What you will do> Word for word, please copy the line containing "Task: Click Facturas de... breadcrumb link" and all lines after it in the entries below, and only those, leaving every picture out.

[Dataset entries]

------------------------------------------------

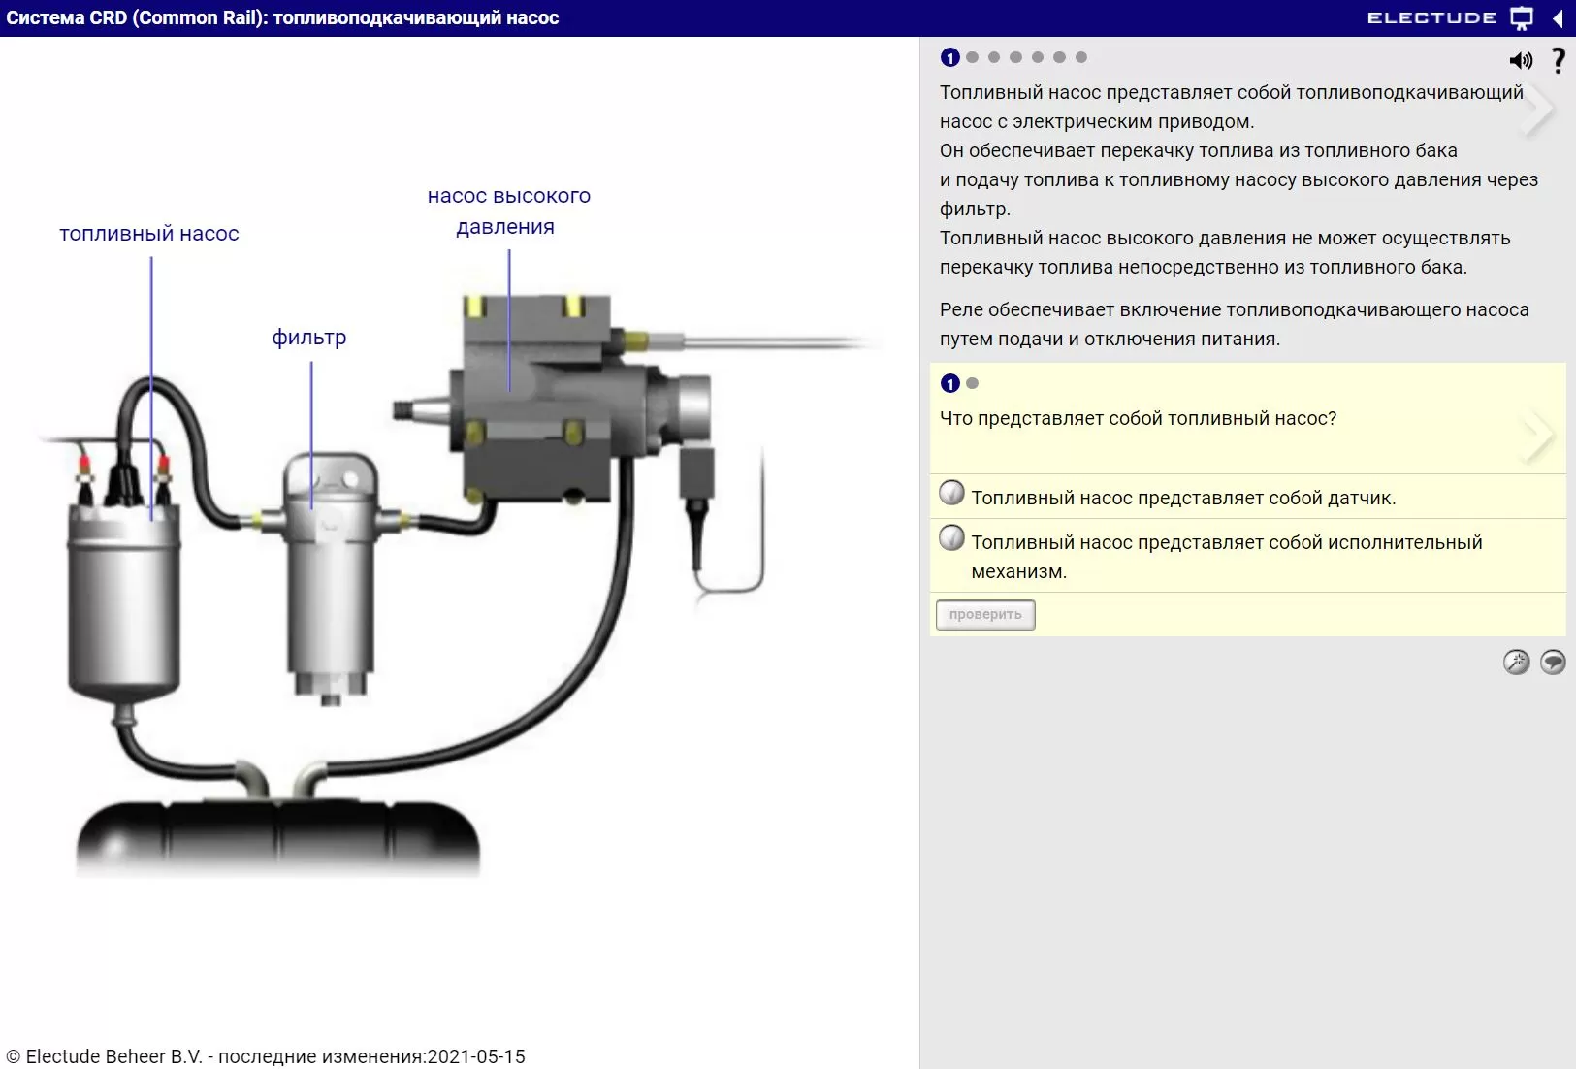Viewport: 1576px width, 1069px height.
Task: Advance text with next chevron beside paragraph
Action: tap(1538, 111)
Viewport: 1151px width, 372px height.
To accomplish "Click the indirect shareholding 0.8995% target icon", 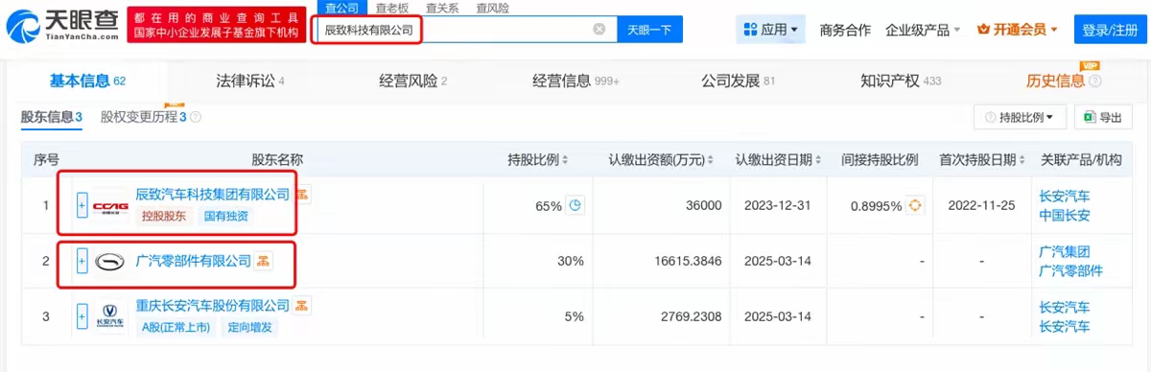I will (915, 205).
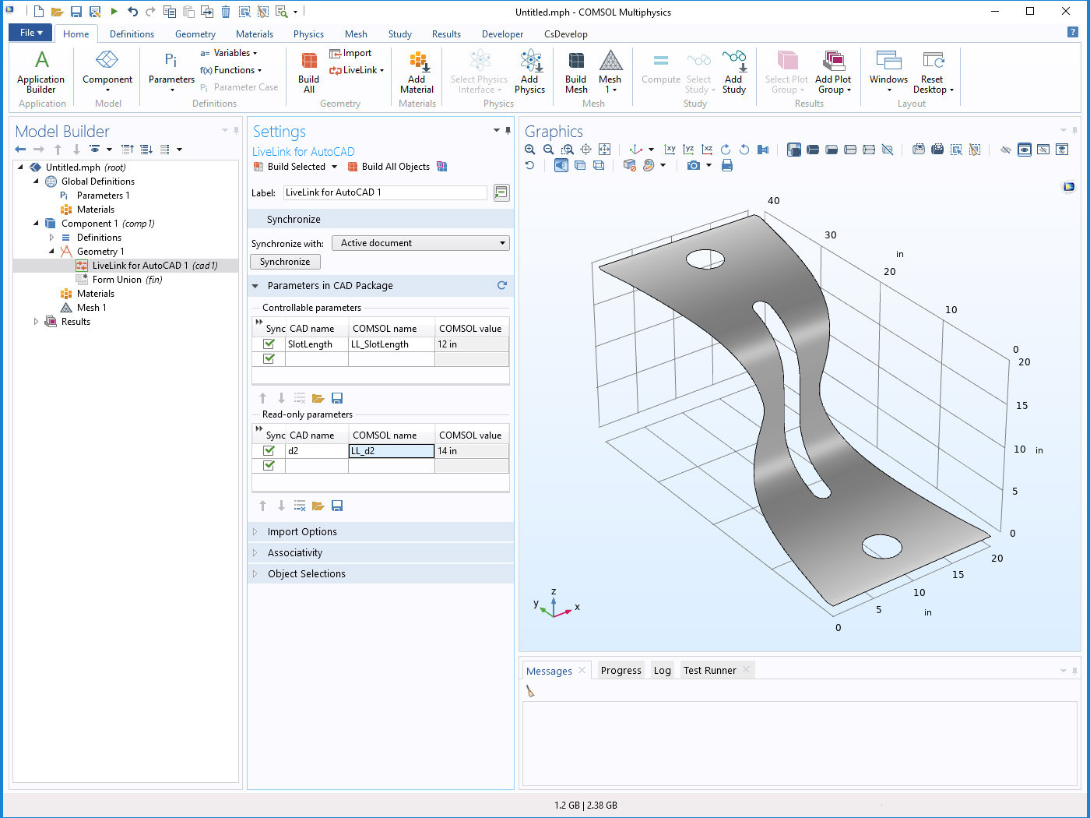Click the Synchronize button

pyautogui.click(x=285, y=262)
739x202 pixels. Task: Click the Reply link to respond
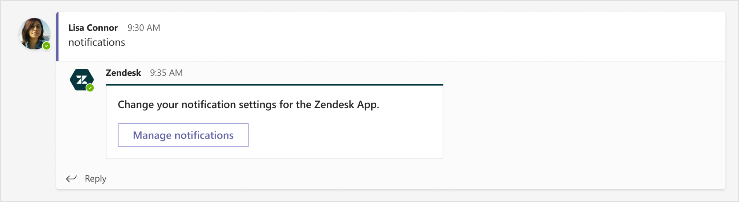[95, 178]
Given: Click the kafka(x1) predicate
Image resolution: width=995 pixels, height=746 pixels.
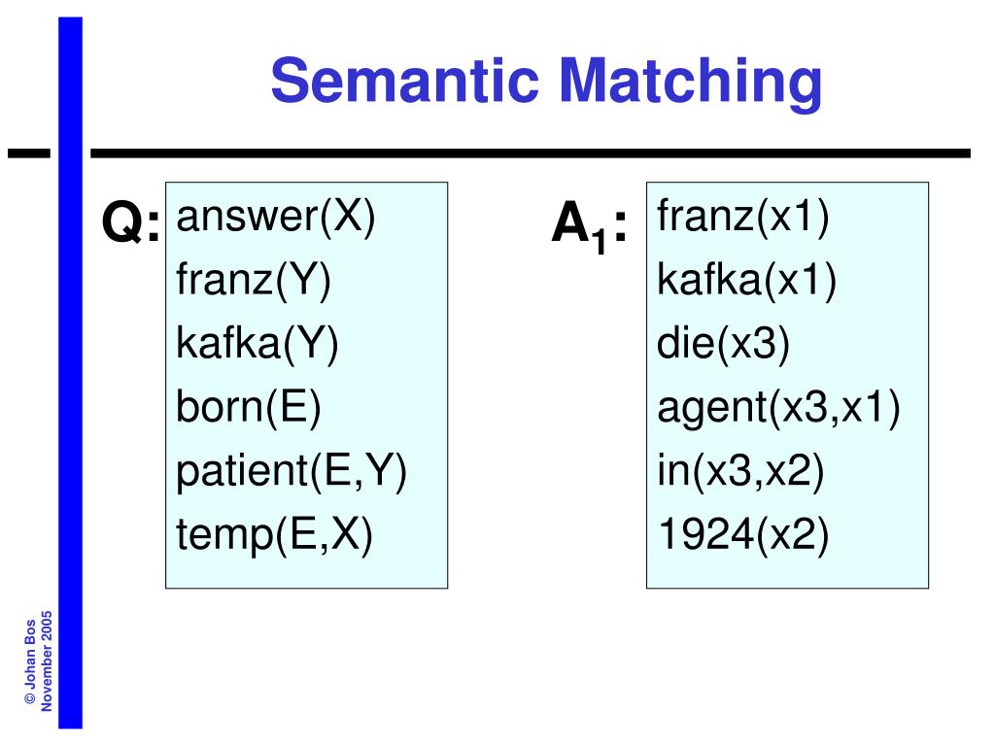Looking at the screenshot, I should click(747, 280).
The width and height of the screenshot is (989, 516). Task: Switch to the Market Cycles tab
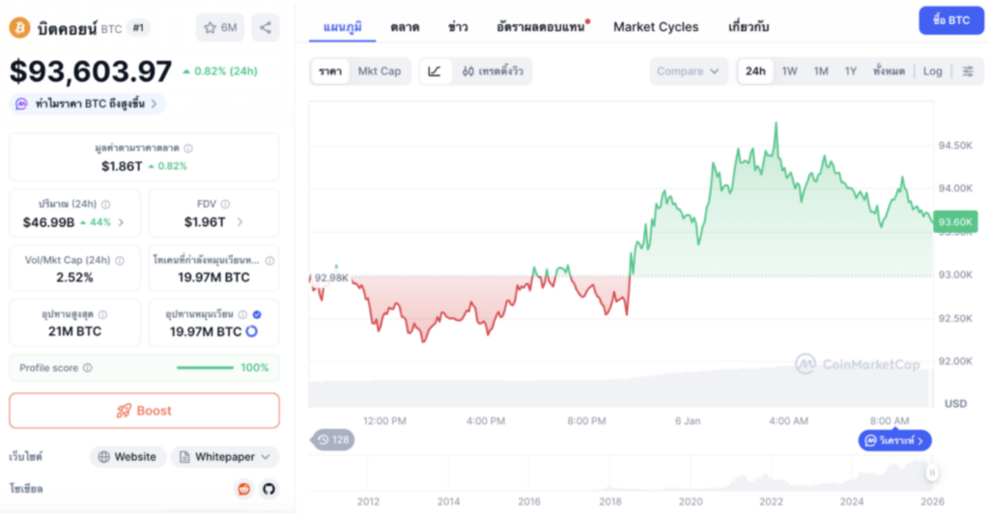pos(656,27)
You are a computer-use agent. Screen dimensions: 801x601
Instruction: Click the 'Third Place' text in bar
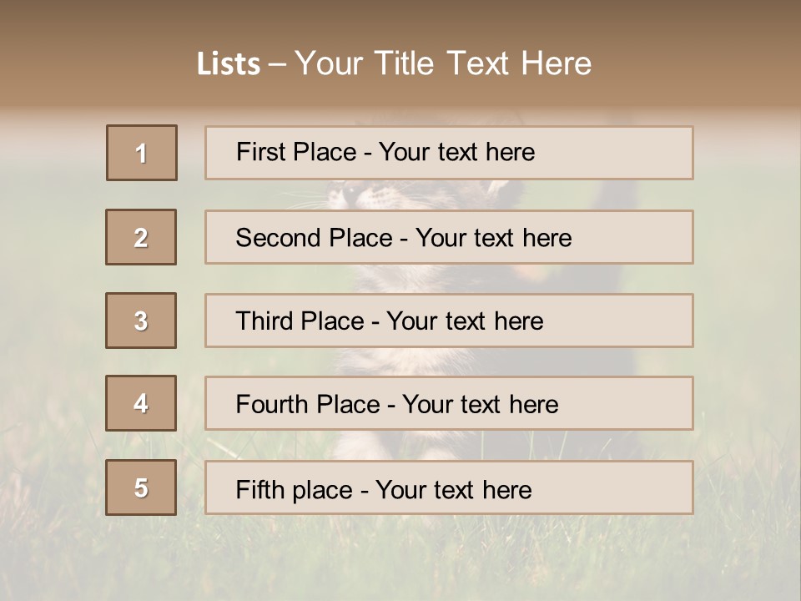tap(300, 321)
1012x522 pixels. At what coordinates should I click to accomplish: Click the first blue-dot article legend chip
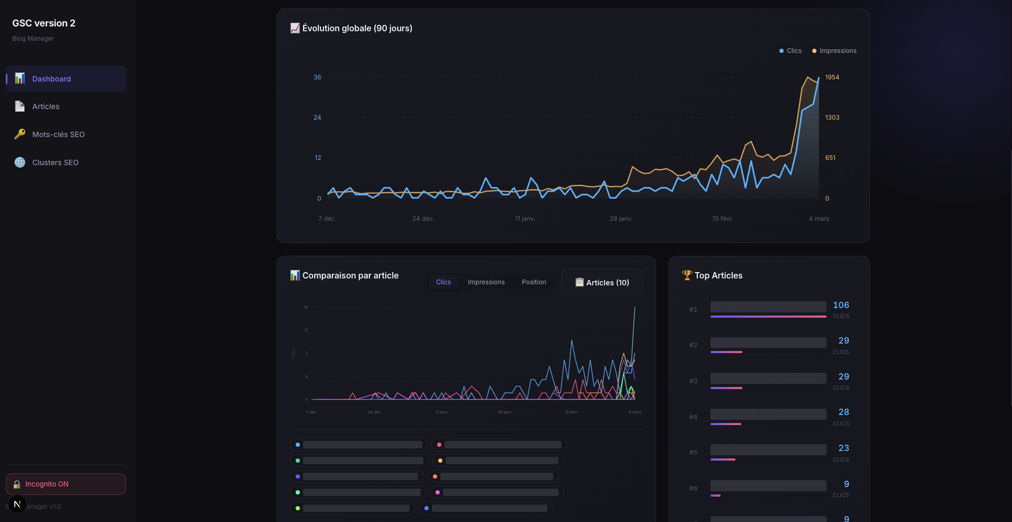pyautogui.click(x=359, y=445)
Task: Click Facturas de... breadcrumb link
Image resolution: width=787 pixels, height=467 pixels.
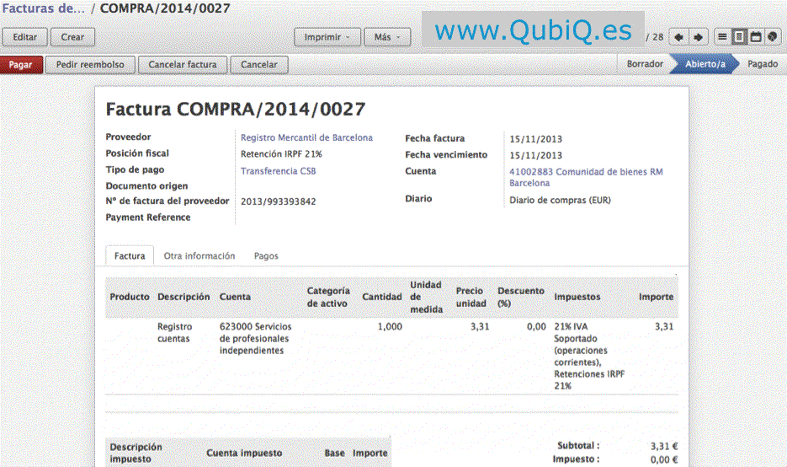Action: click(x=43, y=8)
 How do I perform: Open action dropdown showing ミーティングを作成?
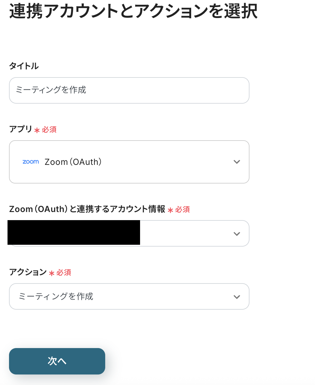(120, 296)
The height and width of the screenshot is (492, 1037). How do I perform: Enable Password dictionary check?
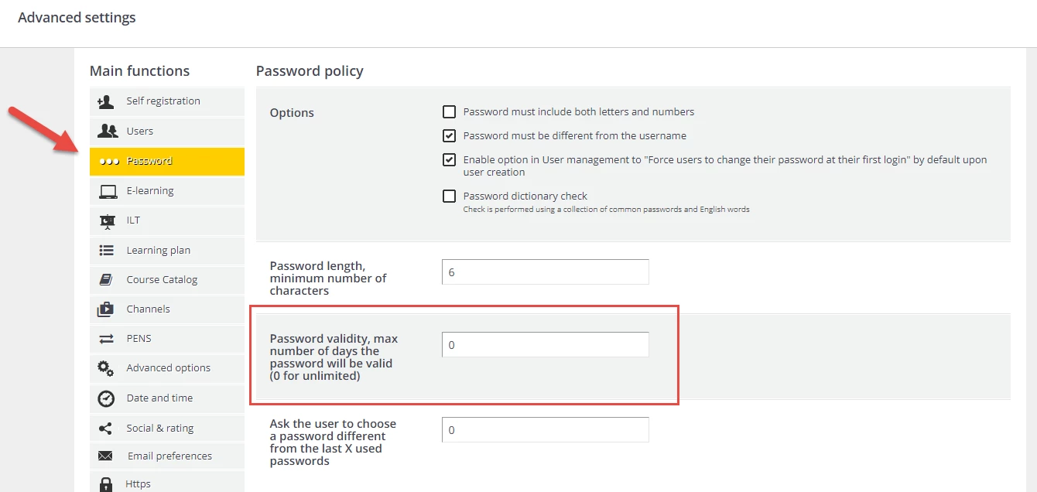click(x=449, y=196)
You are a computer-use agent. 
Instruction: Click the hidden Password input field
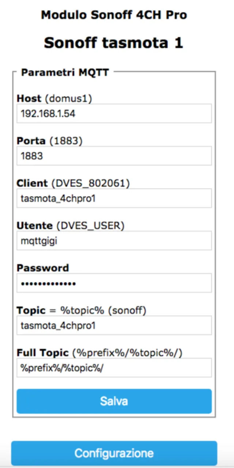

------------------------------------------------

Output of the task>
Task: Click Facturas de... breadcrumb link
Image resolution: width=787 pixels, height=467 pixels.
Action: click(x=43, y=8)
 How do I perform: Open action dropdown showing ミーティングを作成?
(120, 296)
The height and width of the screenshot is (492, 1037). How do I perform: Enable Password dictionary check?
click(x=449, y=196)
You are a computer-use agent. 
Instruction: Click the hidden Password input field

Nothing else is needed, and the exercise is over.